10月は一年の中でも売上の期待しづらい月のひとつですが(季節指数が低い)、ここまで今年の10月の売上は思っていたよりも良いお店が多いと感じます。
しかし、この「売上がよい」という機会をうまく生かせているお店と生かせていないお店があるのもまた事実です。
もちろん「機会を生かした」というのは「利益の確保」がうまくいっているお店のことであり、今回はうまく生かせていない=利益の確保がうまくいっていない店が、なぜそうなってしまったのかについて考えてみたいと思います。
まず「利益の確保ができない場合」の要因を考えてみると、
① 客数、稼働が計画よりも下回っており、売上が足りない
② 遊技機を思うようにコントロールできていない(暴れた)
の2つの要因が出てきます。このうち①は外部要因、②は内部要因です。外部要因はコントロールすることが難しいこと、及び今回の10月に関しては売上がまずまずだったことを考えれば、「今回の要因」としては除外されます。すると今回の要因は②の「遊技機コントロール」にあったことがわかります。

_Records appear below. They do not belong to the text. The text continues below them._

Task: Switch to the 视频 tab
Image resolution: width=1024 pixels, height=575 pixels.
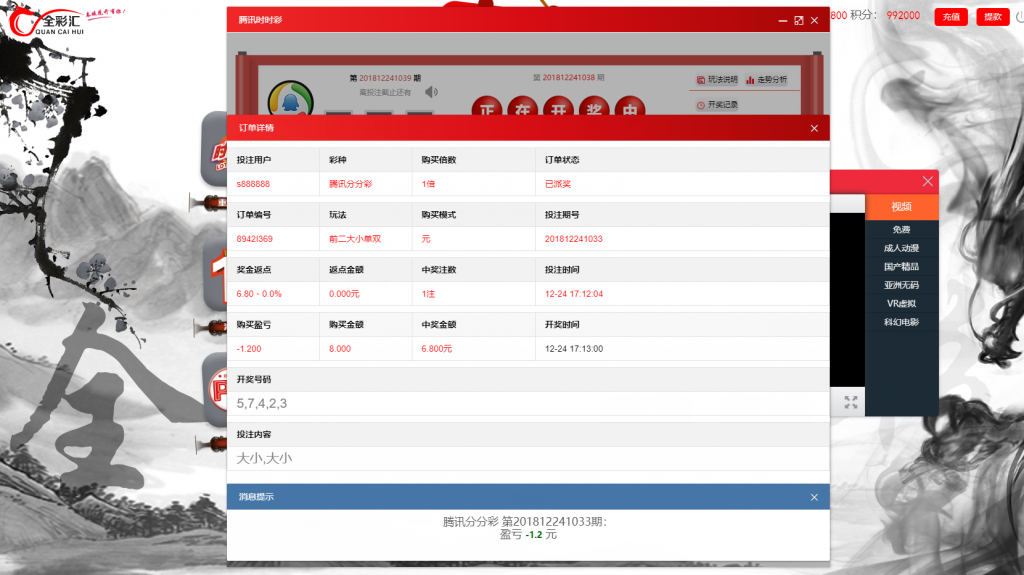Action: click(901, 206)
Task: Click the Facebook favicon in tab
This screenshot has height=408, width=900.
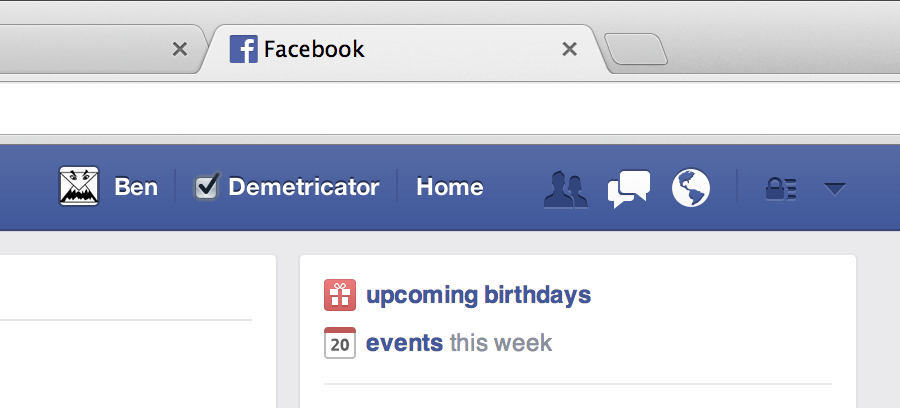Action: (243, 49)
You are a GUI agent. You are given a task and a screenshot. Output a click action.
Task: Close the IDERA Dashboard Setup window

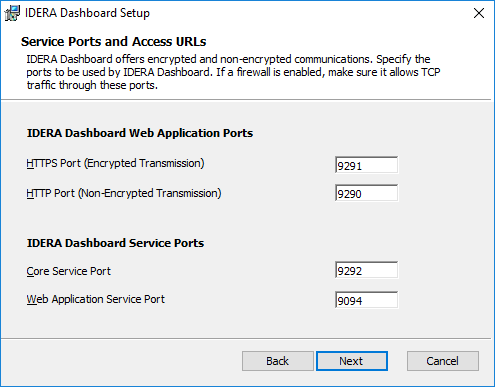coord(479,13)
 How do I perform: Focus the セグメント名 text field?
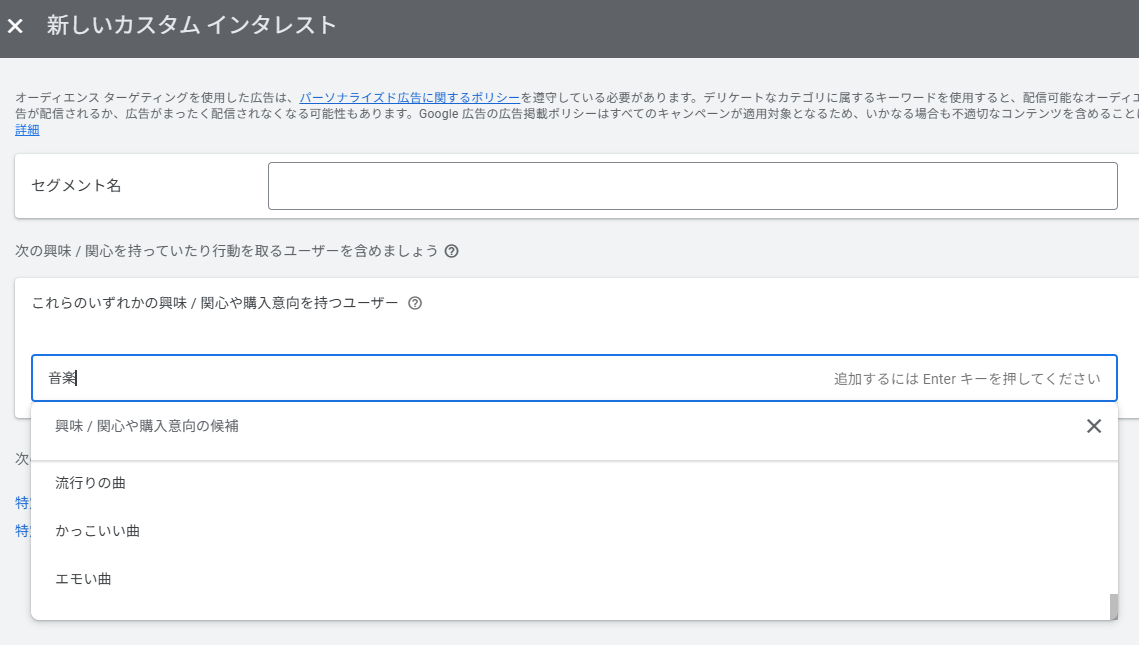[692, 186]
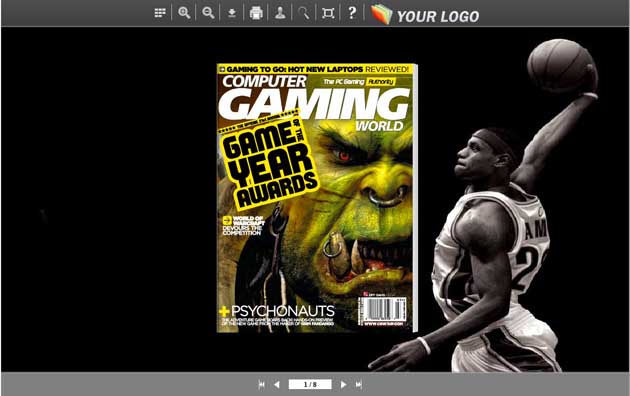Jump to the last page
Image resolution: width=630 pixels, height=396 pixels.
[358, 385]
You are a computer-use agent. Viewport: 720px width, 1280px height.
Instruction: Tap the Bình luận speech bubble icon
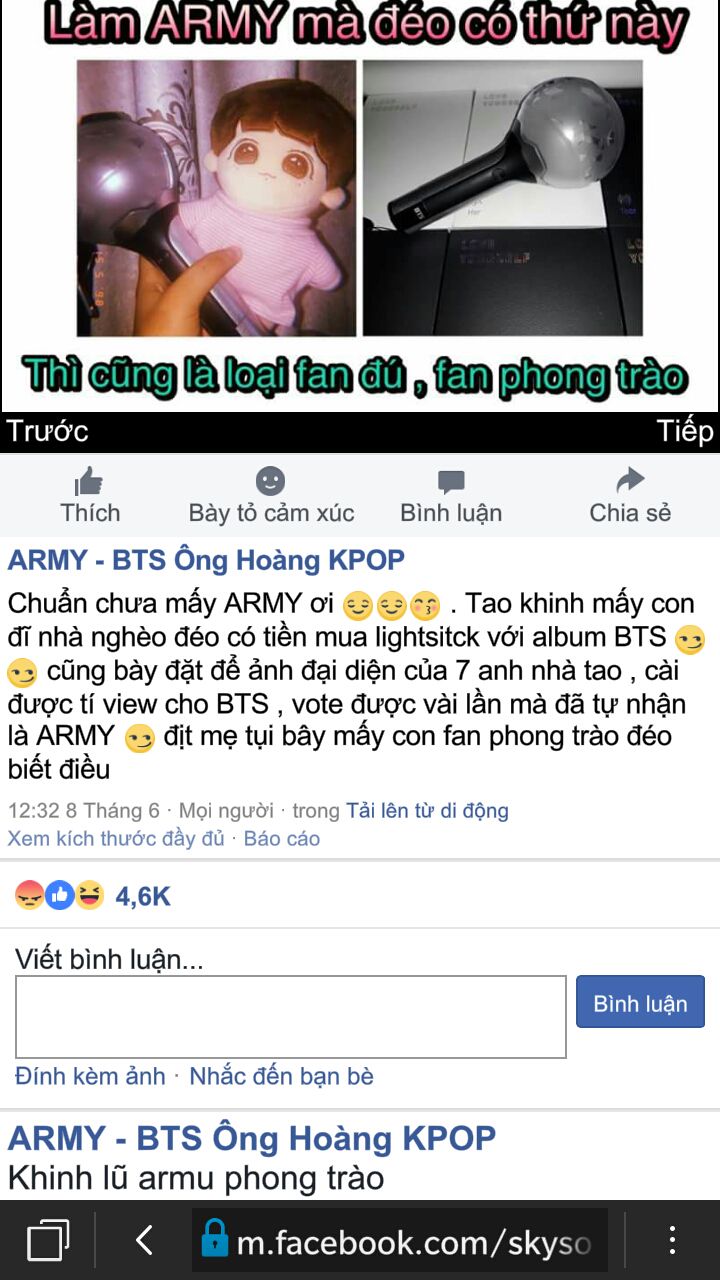tap(451, 482)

結局「噴いてしまった」ことが要因となるのですが、多くの場合はその捉え方と対処法を間違っています。
① 「パチンコとスロットは違う」という固定観念
② 「抑えるためにはどうすればいいか?」という思考
実は上記①と②は密接にリンクしており、これら2つの考えを排除することで対処法が見えてくるのです。要は、「パチンコもスロットも原因は同じであり、それは“噴いたこと”が問題なのではなく、それら以外の台に稼働がないことが問題」」だということなのです。

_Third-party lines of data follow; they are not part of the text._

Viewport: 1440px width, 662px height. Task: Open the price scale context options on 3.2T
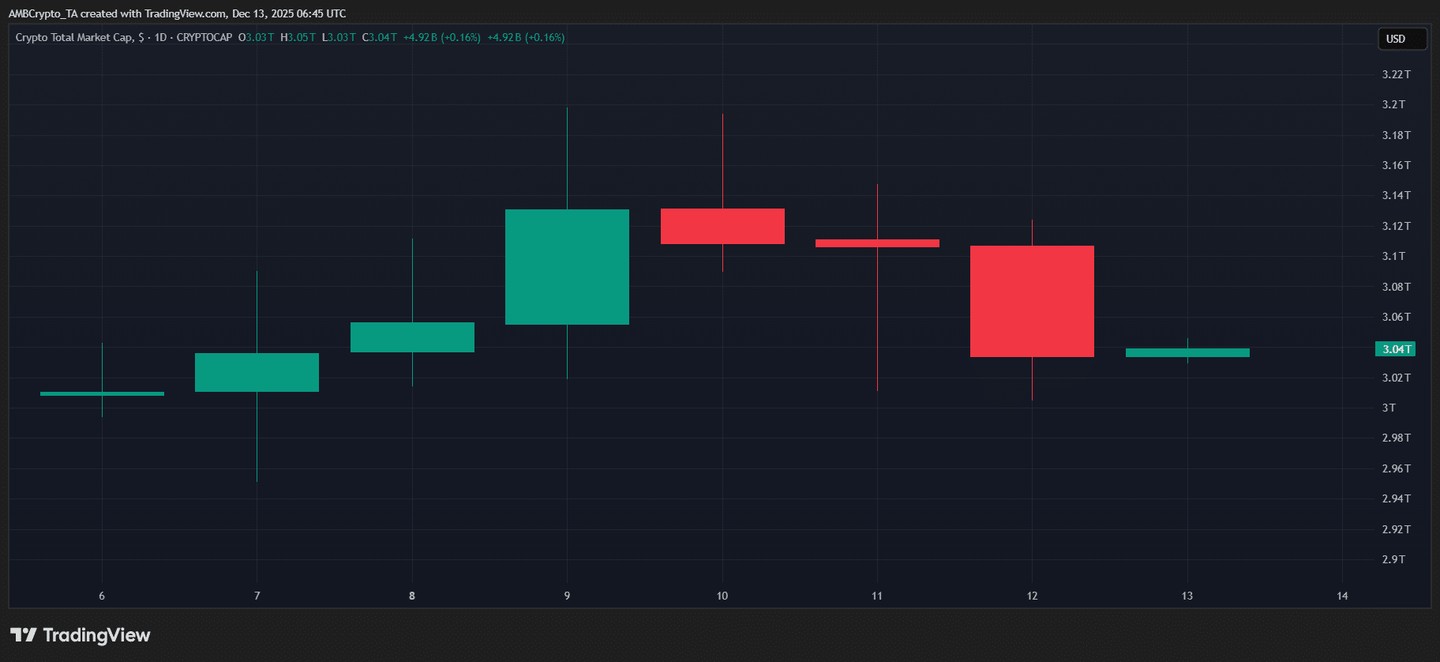point(1396,104)
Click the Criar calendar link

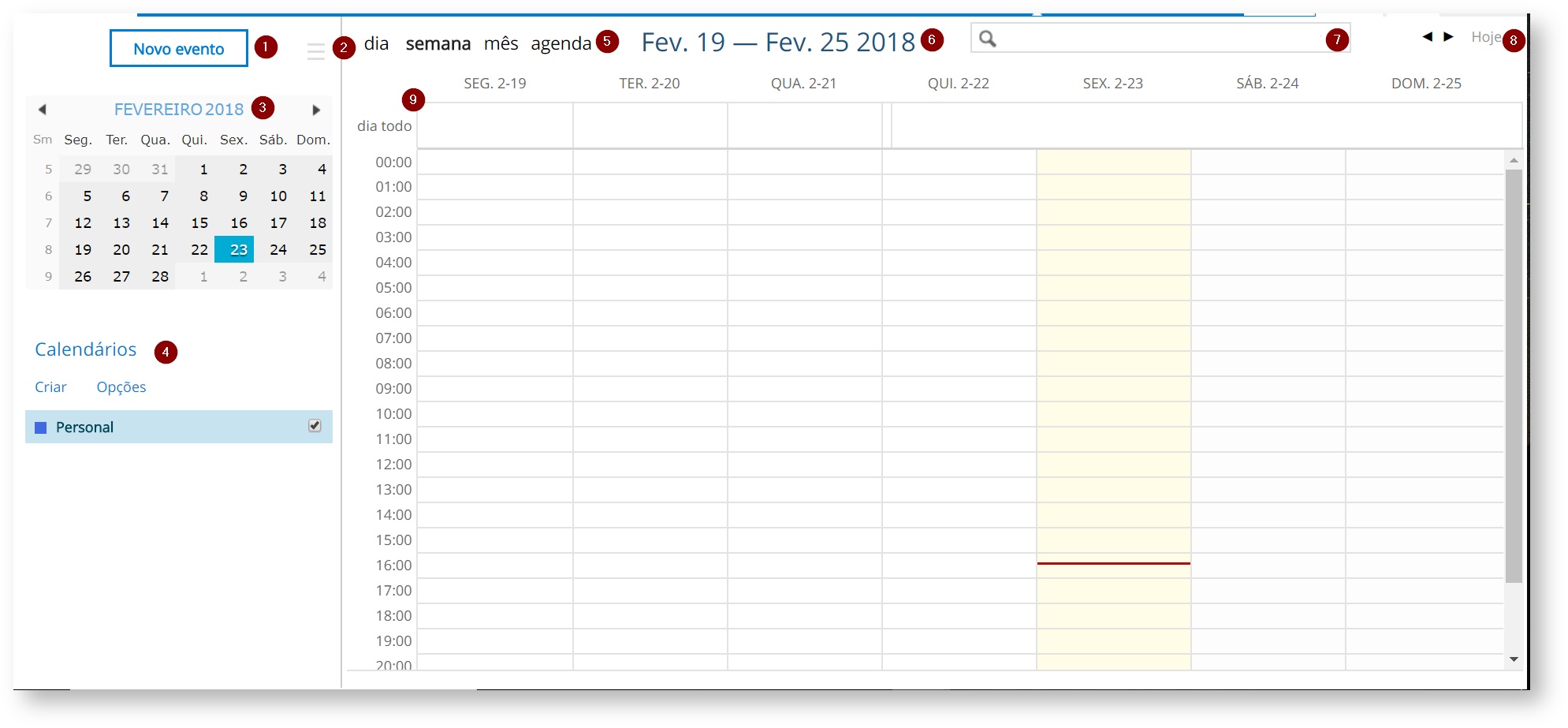pyautogui.click(x=50, y=387)
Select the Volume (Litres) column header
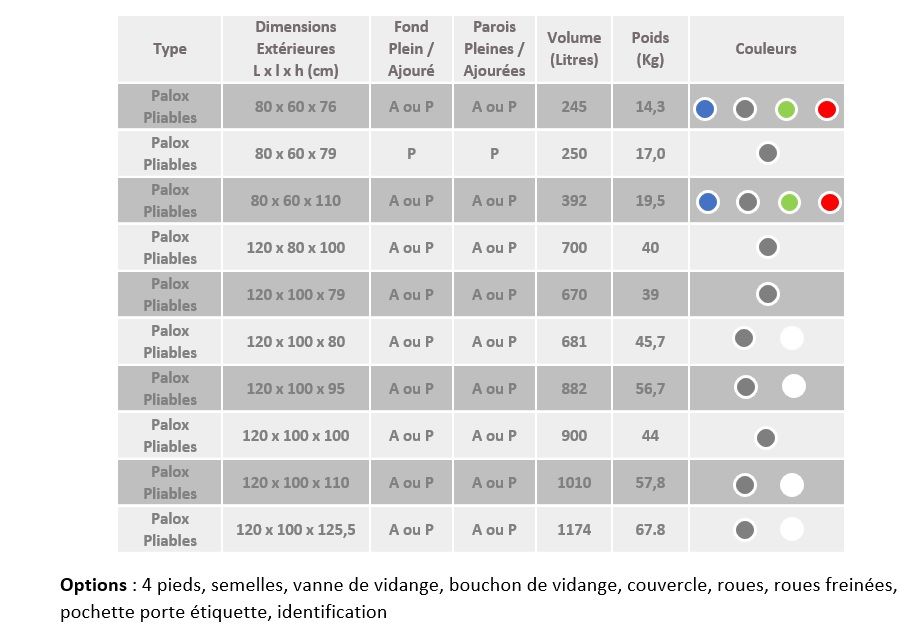Screen dimensions: 920x642 574,49
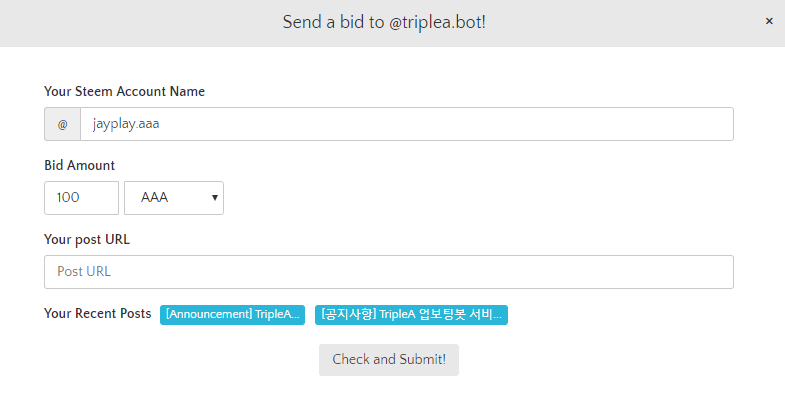Click the 'Bid Amount' label

tap(80, 165)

現状の遊技機は「一撃の出方」が高い遊技機が多く、そのためどれだけ抑えようとしても遊技客の“ヒキ”次第という状況です。つまり「どれが出るかはわからない、抑えようとしてもその通りにならない」です。
ここで無理に抑えようとする行動(パチンコなら回転数を下げる、スロットなら設定を下げる)をすればするほど遊技客の離反を招き、結局「出た台だけに稼働があり、出た台もある程度出ると継続遊技する気持ちが持てないので止めてしまう」という悪循環に陥ります。
この悪循環を断ち切るにはどうするか、というと、「全体のメンテナンスでベースアップをすることで出そうな気持ちを持ってもらう」となります。
もちろん大きくアケて営業するという意味ではないです。「過剰なシメ営業が悪循環の元であり、自店の求める利益率や割数に合致した適正な回転数なり設定を使用する」ということです。
例え平均稼働が低くてもある程度バラついた稼働になっていると営業結果は安定します。逆にそれなりに高い平均稼働のお店でも極端な稼働格差があるお店の営業結果が安定しません。
この先は年間で最も季節指数の低い時期に突入します。そうなるとなおさら今よりも稼働の格差が出てしまい突出した台だけの稼働となって思うような営業ができなくなる恐れがあります。
同じ失敗を繰り返さないためにも、「利益がうまく取れない」と悩んでいるお店は、一度「どうしても抑えなければ」という発想から離れて「今と同じ稼働でいいからまんべんなく座ってもらうにはどうすればいいか」を考えてほしいと思います。